I am using ForgeRock cloud and want to make email id as unique attribute for identities. No identity should be created with similar email id which is already existing in identity store. How to achieve this?
I think you can use the existing policies valid-username and valid-email-address-format for the email address attribute in the managed objects.
You can enable uniqueness for any attribute using validation policies in IDM (unique) which is OOTB. Use IDM native console and navigate to mail attribute by following below steps.
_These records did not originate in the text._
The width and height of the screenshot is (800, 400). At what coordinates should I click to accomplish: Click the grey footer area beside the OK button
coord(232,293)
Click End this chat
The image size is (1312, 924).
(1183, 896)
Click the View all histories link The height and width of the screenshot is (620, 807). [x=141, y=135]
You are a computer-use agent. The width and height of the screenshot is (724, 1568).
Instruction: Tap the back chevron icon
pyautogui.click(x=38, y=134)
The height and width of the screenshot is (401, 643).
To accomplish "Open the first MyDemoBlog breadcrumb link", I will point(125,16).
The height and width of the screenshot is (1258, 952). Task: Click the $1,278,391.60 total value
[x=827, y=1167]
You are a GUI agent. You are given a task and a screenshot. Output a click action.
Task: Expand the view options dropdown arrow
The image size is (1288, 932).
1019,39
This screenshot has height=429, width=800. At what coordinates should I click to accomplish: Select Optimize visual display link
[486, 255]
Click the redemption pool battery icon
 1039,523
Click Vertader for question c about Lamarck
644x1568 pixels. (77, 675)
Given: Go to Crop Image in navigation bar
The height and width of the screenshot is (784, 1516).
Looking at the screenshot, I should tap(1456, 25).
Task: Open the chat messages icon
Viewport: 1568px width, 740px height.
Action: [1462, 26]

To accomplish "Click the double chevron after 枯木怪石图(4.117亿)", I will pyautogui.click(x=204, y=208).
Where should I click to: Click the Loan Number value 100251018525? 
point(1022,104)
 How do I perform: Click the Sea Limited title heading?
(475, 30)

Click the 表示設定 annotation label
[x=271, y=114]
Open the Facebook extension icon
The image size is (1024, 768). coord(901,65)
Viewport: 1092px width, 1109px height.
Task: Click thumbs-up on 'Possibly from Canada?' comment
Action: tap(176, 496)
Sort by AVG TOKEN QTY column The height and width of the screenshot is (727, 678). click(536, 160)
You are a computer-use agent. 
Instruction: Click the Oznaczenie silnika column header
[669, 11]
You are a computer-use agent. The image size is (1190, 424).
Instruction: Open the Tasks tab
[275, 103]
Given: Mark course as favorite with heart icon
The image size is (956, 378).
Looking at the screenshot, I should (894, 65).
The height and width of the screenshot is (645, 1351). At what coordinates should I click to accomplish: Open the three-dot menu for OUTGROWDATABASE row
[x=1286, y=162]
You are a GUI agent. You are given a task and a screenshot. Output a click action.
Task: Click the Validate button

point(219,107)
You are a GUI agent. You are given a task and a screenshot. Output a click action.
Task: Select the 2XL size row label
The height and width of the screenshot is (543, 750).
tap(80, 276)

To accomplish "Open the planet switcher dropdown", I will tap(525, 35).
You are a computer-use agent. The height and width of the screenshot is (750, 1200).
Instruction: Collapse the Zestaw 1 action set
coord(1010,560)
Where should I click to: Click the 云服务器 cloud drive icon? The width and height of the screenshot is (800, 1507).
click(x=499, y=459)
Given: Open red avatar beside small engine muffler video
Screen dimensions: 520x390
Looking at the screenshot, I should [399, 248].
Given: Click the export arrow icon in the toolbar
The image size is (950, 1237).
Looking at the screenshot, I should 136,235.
- Platform UI → Native Consoles → Identity Management
- Go to Configure → Managed Objects → Choose your user object (where mail attribute is present - alpha_user OOTB).
- Click on the mail attribute and then click on Validation. Now add unique policy to the mail attribute.
Test by creating a user with same email id which already exists.
Refer ForgeRock Documentation for OOTB validation policies: Apply policies to managed objects :: ForgeRock Identity Cloud Docs
You can also write your own validation policy and import.
Hi @sandeep.dommari , thanks for your reply.
If I am adding unique policy in validation it resolves my problem while creating identities and no identity is created with similar email id.
But then when I try to login into the journey it does not allow me to login and every time I get message that mail should be unique even if only this single mail exists in the repository.
Please let me know how to resolve this issue.